◆ **WHAT YOU SHOULD DO**
Retype the records in full, exactly as they stand.

──────── DATA TO USE ────────

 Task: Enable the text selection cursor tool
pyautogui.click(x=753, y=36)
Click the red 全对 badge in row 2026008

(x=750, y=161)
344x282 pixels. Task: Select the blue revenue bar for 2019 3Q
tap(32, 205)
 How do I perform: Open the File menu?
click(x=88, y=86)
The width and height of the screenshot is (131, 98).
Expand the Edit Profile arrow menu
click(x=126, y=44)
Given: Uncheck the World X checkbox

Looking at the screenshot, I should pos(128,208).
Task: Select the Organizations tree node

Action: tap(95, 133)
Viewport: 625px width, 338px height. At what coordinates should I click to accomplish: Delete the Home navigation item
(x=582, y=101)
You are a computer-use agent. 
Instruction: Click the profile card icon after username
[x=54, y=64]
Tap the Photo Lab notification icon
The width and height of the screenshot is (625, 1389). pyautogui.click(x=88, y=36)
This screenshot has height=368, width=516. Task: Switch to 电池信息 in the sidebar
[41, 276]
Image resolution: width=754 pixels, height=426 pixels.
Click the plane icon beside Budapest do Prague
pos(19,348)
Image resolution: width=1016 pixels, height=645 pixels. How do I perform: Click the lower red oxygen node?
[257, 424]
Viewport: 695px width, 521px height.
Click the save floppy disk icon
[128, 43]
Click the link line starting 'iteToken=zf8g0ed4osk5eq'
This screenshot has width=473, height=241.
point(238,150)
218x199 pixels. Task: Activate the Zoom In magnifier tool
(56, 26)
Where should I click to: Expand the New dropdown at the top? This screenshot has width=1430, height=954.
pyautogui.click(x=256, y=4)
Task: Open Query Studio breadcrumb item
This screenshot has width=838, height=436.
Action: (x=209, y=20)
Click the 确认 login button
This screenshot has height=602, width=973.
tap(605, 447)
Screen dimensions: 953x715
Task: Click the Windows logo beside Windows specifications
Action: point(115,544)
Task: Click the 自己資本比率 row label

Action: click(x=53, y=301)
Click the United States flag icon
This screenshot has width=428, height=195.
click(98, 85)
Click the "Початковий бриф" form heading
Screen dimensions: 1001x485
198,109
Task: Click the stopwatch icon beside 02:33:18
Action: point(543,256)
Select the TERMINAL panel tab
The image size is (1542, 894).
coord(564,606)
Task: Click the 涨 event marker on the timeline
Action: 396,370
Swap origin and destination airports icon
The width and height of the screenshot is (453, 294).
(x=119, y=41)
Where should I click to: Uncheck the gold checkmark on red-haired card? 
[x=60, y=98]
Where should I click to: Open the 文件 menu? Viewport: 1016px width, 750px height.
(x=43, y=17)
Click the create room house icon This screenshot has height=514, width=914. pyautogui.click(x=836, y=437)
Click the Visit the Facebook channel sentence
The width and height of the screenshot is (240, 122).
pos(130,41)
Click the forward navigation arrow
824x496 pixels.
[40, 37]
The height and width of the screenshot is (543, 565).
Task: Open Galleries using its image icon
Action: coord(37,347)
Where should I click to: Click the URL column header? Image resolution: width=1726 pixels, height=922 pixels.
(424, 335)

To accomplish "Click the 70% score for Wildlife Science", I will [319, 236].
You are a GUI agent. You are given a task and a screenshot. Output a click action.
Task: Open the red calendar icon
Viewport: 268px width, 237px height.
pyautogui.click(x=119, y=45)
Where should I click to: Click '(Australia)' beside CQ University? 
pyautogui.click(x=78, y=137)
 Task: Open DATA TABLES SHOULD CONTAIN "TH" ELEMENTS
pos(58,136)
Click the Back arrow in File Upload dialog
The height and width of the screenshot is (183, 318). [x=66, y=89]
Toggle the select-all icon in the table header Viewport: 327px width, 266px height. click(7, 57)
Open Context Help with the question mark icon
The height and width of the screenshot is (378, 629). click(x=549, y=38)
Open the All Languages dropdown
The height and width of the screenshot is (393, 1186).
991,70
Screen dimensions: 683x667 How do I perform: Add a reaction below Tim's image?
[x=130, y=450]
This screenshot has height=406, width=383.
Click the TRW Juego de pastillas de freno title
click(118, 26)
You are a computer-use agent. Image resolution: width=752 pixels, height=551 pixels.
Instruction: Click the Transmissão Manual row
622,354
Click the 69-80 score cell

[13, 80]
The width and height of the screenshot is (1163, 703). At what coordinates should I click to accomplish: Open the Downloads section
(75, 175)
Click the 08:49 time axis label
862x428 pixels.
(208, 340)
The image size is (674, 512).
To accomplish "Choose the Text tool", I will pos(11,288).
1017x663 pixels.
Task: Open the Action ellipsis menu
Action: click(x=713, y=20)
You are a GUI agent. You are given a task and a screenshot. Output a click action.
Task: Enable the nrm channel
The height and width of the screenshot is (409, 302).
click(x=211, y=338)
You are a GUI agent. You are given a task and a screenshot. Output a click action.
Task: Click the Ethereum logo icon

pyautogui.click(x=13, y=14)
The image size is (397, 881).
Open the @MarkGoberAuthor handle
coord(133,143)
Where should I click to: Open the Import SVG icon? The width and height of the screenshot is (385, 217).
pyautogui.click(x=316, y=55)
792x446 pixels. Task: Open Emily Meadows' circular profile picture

────────

◆ **SOLUTION FOR THIS EXERCISE**
 Task: Enable the text selection cursor tool
pyautogui.click(x=753, y=36)
Click the red 全对 badge in row 2026008

(x=750, y=161)
344x282 pixels. Task: Select the blue revenue bar for 2019 3Q
tap(32, 205)
 How do I perform: Open the File menu?
click(x=88, y=86)
The width and height of the screenshot is (131, 98).
Expand the Edit Profile arrow menu
click(x=126, y=44)
Given: Uncheck the World X checkbox

Looking at the screenshot, I should pos(128,208).
Task: Select the Organizations tree node

Action: tap(95, 133)
Viewport: 625px width, 338px height. At what coordinates should I click to accomplish: Delete the Home navigation item
(x=582, y=101)
You are a computer-use agent. 
Instruction: Click the profile card icon after username
[x=54, y=64]
Tap the Photo Lab notification icon
The width and height of the screenshot is (625, 1389). pyautogui.click(x=88, y=36)
This screenshot has height=368, width=516. Task: Switch to 电池信息 in the sidebar
[41, 276]
Image resolution: width=754 pixels, height=426 pixels.
Click the plane icon beside Budapest do Prague
pos(19,348)
Image resolution: width=1016 pixels, height=645 pixels. How do I perform: Click the lower red oxygen node?
[257, 424]
Viewport: 695px width, 521px height.
Click the save floppy disk icon
[128, 43]
Click the link line starting 'iteToken=zf8g0ed4osk5eq'
This screenshot has width=473, height=241.
point(238,150)
218x199 pixels. Task: Activate the Zoom In magnifier tool
(56, 26)
Where should I click to: Expand the New dropdown at the top? This screenshot has width=1430, height=954.
pyautogui.click(x=256, y=4)
Task: Open Query Studio breadcrumb item
This screenshot has width=838, height=436.
Action: (x=209, y=20)
Click the 确认 login button
This screenshot has height=602, width=973.
tap(605, 447)
Screen dimensions: 953x715
Task: Click the Windows logo beside Windows specifications
Action: point(115,544)
Task: Click the 自己資本比率 row label

Action: click(x=53, y=301)
Click the United States flag icon
This screenshot has width=428, height=195.
click(98, 85)
Click the "Початковий бриф" form heading
Screen dimensions: 1001x485
198,109
Task: Click the stopwatch icon beside 02:33:18
Action: point(543,256)
Select the TERMINAL panel tab
The image size is (1542, 894).
coord(564,606)
Task: Click the 涨 event marker on the timeline
Action: 396,370
Swap origin and destination airports icon
The width and height of the screenshot is (453, 294).
(x=119, y=41)
Where should I click to: Uncheck the gold checkmark on red-haired card? 
[x=60, y=98]
Where should I click to: Open the 文件 menu? Viewport: 1016px width, 750px height.
(x=43, y=17)
Click the create room house icon This screenshot has height=514, width=914. pyautogui.click(x=836, y=437)
Click the Visit the Facebook channel sentence
The width and height of the screenshot is (240, 122).
pos(130,41)
Click the forward navigation arrow
824x496 pixels.
[40, 37]
The height and width of the screenshot is (543, 565).
Task: Open Galleries using its image icon
Action: coord(37,347)
Where should I click to: Click the URL column header? Image resolution: width=1726 pixels, height=922 pixels.
(424, 335)

To accomplish "Click the 70% score for Wildlife Science", I will [319, 236].
You are a GUI agent. You are given a task and a screenshot. Output a click action.
Task: Open the red calendar icon
Viewport: 268px width, 237px height.
pyautogui.click(x=119, y=45)
Where should I click to: Click '(Australia)' beside CQ University? 
pyautogui.click(x=78, y=137)
 Task: Open DATA TABLES SHOULD CONTAIN "TH" ELEMENTS
pos(58,136)
Click the Back arrow in File Upload dialog
The height and width of the screenshot is (183, 318). [x=66, y=89]
Toggle the select-all icon in the table header Viewport: 327px width, 266px height. click(7, 57)
Open Context Help with the question mark icon
The height and width of the screenshot is (378, 629). click(x=549, y=38)
Open the All Languages dropdown
The height and width of the screenshot is (393, 1186).
991,70
Screen dimensions: 683x667 How do I perform: Add a reaction below Tim's image?
[x=130, y=450]
This screenshot has height=406, width=383.
Click the TRW Juego de pastillas de freno title
click(118, 26)
You are a computer-use agent. Image resolution: width=752 pixels, height=551 pixels.
Instruction: Click the Transmissão Manual row
622,354
Click the 69-80 score cell

[13, 80]
The width and height of the screenshot is (1163, 703). At what coordinates should I click to accomplish: Open the Downloads section
(75, 175)
Click the 08:49 time axis label
862x428 pixels.
(208, 340)
The image size is (674, 512).
To accomplish "Choose the Text tool", I will pos(11,288).
1017x663 pixels.
Task: Open the Action ellipsis menu
Action: click(x=713, y=20)
You are a GUI agent. You are given a task and a screenshot. Output a click action.
Task: Enable the nrm channel
The height and width of the screenshot is (409, 302).
click(x=211, y=338)
You are a GUI agent. You are given a task and a screenshot. Output a click action.
Task: Click the Ethereum logo icon

pyautogui.click(x=13, y=14)
The image size is (397, 881).
Open the @MarkGoberAuthor handle
coord(133,143)
Where should I click to: Open the Import SVG icon? The width and height of the screenshot is (385, 217).
pyautogui.click(x=316, y=55)
792x446 pixels. Task: Open Emily Meadows' circular profile picture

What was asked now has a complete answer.